Blog: Internet Of Things

My Friend Cayla wakes up and smells the lawsuits

Ken Munro 06 Dec 2016

smellthecayla2It’s nearly a year since we first reported our findings on the security and privacy issues associated with the Vivid Imaginations Toy Group’s My Friend Cayla interactive doll.

Amongst a litany of  issues we found that an attacker could easily intercept and join-in communications between a child and the toy. That means any random stranger within Bluetooth range of a child and their toy can interact with them. Not cool.

Also, remember when we suggested that litigation would be one of the few motivations for IoT vendors to up their game? Well, this might be the start of it…

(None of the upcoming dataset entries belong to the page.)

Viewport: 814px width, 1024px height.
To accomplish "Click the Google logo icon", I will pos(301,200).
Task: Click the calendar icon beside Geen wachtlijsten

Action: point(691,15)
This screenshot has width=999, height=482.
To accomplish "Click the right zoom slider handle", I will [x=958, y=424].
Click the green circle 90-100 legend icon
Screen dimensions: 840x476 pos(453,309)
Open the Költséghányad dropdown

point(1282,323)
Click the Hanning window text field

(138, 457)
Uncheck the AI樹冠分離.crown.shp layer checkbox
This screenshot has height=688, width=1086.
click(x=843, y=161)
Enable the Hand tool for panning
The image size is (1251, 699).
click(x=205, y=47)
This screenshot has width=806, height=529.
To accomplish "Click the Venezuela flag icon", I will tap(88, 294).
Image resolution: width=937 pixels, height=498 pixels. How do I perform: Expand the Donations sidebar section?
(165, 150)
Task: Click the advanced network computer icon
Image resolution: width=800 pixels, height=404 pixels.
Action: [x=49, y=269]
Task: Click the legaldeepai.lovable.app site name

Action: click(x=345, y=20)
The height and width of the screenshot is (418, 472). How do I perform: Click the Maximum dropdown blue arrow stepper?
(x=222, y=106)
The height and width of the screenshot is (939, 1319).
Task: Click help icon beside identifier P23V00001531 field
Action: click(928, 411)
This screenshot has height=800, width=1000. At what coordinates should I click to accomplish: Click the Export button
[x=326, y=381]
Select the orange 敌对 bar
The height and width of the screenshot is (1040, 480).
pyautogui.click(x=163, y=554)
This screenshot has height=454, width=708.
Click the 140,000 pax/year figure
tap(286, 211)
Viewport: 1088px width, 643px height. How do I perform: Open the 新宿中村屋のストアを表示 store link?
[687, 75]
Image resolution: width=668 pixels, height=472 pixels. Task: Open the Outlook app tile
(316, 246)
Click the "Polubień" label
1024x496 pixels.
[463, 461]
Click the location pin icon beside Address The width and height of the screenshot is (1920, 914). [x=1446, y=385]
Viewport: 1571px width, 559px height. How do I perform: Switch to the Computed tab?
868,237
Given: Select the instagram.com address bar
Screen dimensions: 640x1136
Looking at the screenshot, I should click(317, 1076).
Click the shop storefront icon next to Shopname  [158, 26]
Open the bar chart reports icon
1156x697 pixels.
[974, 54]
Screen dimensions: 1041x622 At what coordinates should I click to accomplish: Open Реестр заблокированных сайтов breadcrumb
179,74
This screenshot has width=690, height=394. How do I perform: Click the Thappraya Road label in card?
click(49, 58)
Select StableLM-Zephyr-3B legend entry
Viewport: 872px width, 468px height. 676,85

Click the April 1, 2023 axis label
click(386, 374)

Today the BEUC (Bureau Européen des Unions de Consommateurs) published a press release stating that:

“…consumer organisations in Europe and the United States are now filing complaints to relevant national authorities on what seems to be obvious breaches of several consumer laws”.


In particular the Norwegian Consumer Council has written an open letter of concern to the The Norwegian Directorate for Civil Protection. It closes by saying that the BEUC wants to present their concerns to the EU Commission’s Expert Group on Toy Safety.

Wow, finally key consumer protection organisations are waking up to the child privacy breach issues at stake here. Good on them.